_Exercise requirements_. Exactly reproduce the lines of the listing below from the one containing "You are a GUI" through the one containing "Given: Click the sort order arrows icon". Skip the images.

_Input records_.
***
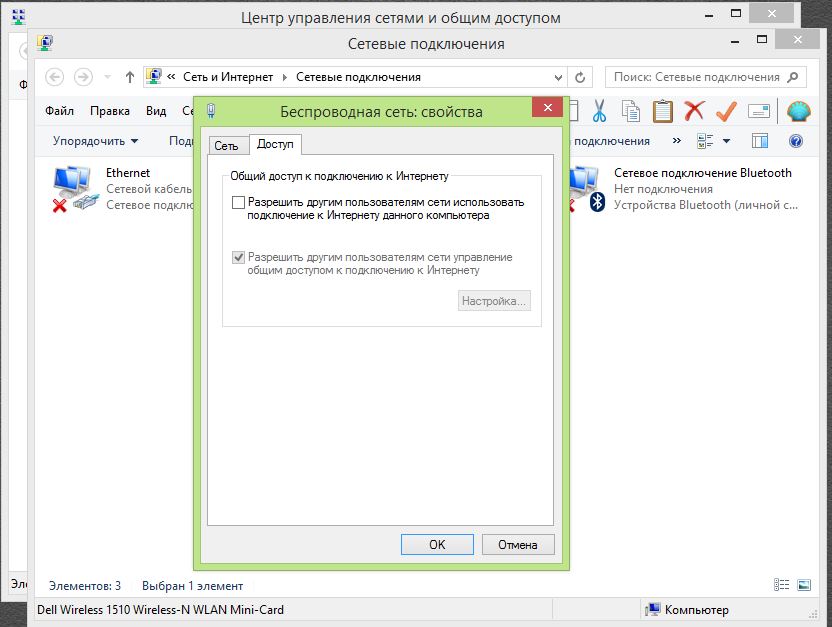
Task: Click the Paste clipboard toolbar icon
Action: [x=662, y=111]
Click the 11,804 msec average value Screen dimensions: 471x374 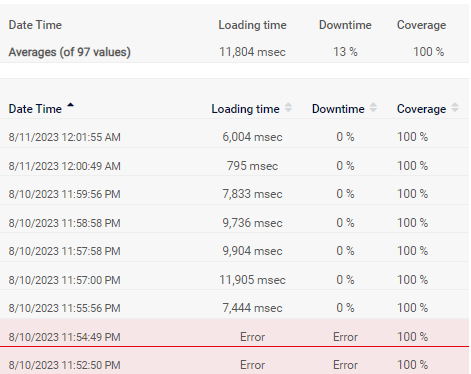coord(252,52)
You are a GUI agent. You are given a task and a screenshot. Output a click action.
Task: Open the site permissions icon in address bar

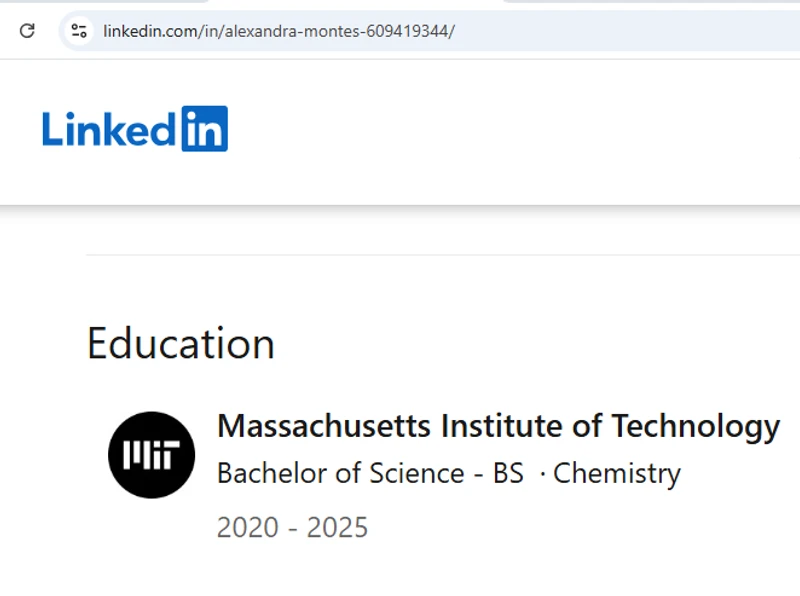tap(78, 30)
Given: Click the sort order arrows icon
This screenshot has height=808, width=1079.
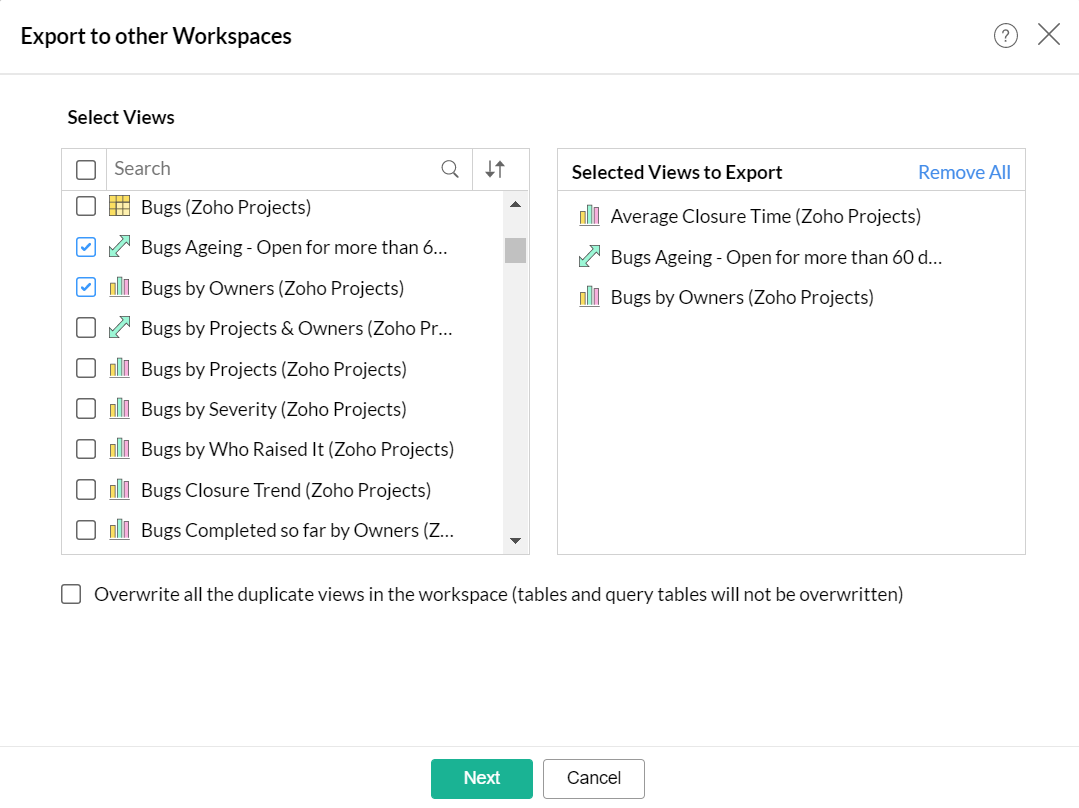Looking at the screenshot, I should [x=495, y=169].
***
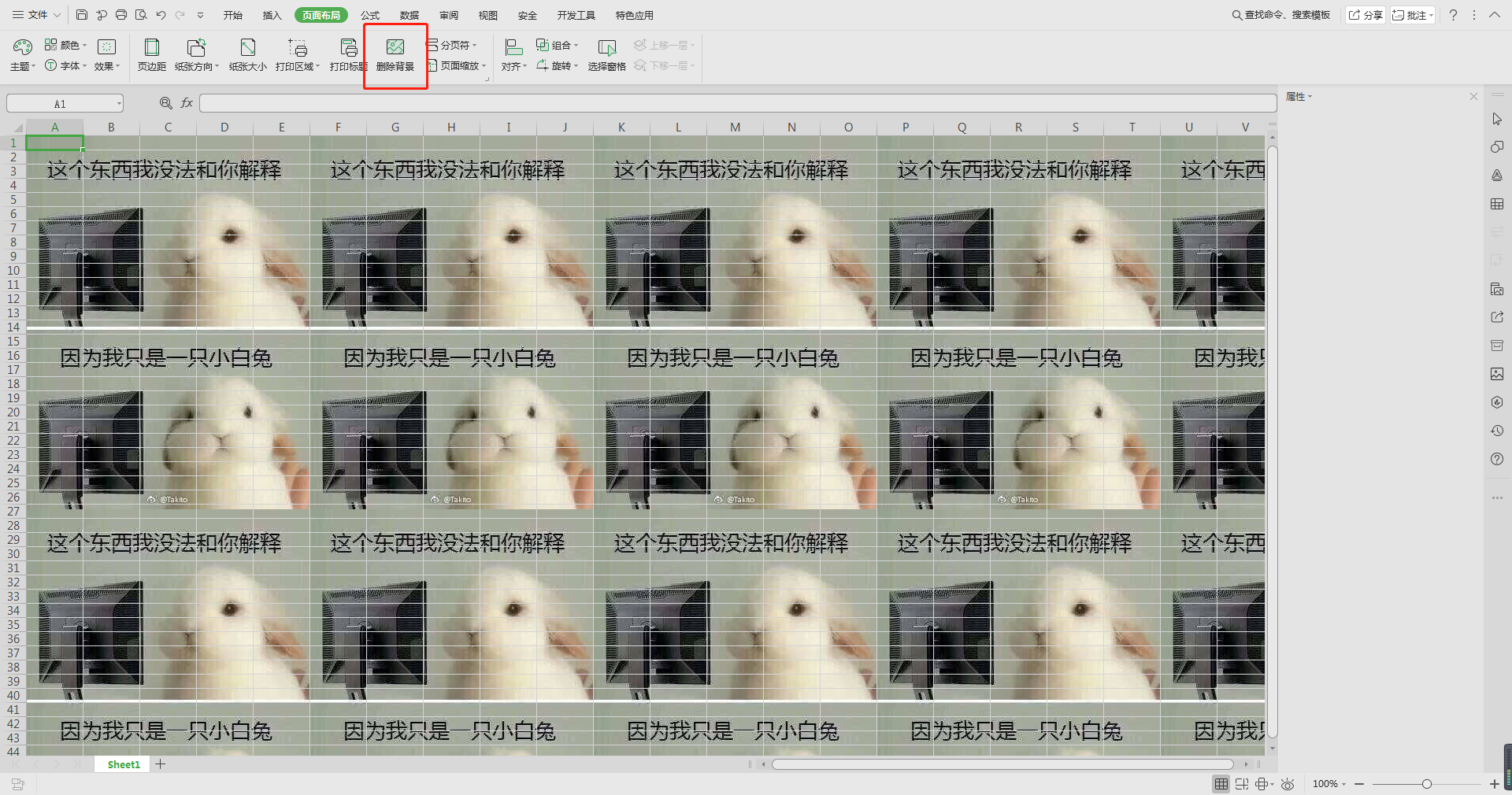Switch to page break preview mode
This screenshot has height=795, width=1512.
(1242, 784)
***
_Solution to this exercise_.
You are a GUI agent. You are given a task and a screenshot. Output a click action.
Task: Open the site permissions icon in address bar

tap(78, 30)
Given: Click the sort order arrows icon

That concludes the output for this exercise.